* Exercise instructions *
Go over the records and copy every line with the string "count".

* Provided records *
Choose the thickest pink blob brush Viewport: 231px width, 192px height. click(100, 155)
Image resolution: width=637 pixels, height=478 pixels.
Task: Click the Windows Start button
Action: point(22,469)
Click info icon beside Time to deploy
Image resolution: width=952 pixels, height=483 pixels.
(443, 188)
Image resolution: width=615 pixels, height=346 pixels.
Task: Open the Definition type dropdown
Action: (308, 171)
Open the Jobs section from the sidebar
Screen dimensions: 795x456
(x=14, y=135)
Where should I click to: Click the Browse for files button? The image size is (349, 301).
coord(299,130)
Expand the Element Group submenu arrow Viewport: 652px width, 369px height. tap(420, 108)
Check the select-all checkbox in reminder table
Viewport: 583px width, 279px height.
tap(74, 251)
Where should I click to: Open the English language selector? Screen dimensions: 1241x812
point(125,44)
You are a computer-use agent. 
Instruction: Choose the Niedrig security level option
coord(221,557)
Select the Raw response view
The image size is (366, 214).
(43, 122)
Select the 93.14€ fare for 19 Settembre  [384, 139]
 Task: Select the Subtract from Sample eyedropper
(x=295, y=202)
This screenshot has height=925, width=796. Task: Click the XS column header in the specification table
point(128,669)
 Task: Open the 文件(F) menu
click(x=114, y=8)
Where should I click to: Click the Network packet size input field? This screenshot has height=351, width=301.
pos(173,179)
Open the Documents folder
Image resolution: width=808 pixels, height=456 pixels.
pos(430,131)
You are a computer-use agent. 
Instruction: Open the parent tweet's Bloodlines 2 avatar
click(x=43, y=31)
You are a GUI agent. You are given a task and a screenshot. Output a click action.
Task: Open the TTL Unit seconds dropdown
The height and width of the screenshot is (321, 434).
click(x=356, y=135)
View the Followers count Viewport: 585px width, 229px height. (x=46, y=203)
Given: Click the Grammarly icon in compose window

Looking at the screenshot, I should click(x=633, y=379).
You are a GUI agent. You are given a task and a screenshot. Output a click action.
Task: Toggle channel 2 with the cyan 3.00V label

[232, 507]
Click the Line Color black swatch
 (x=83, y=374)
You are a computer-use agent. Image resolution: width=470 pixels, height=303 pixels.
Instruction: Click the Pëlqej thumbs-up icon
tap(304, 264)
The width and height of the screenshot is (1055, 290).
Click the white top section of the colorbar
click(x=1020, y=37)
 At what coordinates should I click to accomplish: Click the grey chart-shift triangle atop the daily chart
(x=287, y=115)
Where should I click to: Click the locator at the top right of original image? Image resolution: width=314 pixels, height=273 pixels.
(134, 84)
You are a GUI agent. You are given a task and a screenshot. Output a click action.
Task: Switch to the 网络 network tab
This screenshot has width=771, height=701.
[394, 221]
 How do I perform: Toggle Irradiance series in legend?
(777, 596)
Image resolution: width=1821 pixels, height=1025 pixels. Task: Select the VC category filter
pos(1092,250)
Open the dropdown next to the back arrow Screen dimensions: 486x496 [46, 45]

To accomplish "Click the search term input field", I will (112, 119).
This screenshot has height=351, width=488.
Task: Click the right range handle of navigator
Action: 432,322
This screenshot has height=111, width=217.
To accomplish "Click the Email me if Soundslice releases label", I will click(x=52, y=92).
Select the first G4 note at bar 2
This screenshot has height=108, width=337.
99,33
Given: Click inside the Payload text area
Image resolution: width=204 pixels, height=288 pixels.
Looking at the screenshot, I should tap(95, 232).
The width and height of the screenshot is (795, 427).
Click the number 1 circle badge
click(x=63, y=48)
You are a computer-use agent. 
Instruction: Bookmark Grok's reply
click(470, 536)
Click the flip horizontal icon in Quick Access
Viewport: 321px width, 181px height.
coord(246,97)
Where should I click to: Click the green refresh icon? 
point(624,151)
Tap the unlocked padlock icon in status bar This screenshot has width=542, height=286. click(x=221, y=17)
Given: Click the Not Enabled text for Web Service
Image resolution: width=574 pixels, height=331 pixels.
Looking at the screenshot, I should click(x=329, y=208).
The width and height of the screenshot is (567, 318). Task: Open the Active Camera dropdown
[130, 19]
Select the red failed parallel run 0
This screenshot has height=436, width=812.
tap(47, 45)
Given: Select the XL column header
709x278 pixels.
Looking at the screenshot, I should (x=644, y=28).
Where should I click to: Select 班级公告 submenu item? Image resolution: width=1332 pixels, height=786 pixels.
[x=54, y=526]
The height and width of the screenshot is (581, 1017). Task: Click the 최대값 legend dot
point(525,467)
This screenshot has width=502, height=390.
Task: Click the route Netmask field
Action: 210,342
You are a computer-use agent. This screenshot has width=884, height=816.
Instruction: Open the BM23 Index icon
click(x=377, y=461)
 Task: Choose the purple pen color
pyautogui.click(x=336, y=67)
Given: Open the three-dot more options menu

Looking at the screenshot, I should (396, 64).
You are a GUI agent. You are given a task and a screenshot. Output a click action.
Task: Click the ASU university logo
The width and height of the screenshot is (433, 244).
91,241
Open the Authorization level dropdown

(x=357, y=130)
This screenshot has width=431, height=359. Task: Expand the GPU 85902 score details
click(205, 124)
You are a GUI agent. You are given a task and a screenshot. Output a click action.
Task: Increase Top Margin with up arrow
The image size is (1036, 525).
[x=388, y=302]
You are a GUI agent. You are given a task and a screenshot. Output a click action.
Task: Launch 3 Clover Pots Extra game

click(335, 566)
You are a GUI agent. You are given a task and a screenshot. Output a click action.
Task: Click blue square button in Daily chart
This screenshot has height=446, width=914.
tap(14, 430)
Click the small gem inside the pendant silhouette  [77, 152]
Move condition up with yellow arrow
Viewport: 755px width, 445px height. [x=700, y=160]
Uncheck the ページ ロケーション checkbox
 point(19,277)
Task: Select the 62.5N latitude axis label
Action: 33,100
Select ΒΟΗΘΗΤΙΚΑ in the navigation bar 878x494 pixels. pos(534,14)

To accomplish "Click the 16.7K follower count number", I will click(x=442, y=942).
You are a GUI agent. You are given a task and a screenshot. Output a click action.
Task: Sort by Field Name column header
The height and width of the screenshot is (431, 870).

* Task response *
View the Followers count Viewport: 585px width, 229px height. (x=46, y=203)
To accomplish "Click the 16.7K follower count number", I will click(x=442, y=942).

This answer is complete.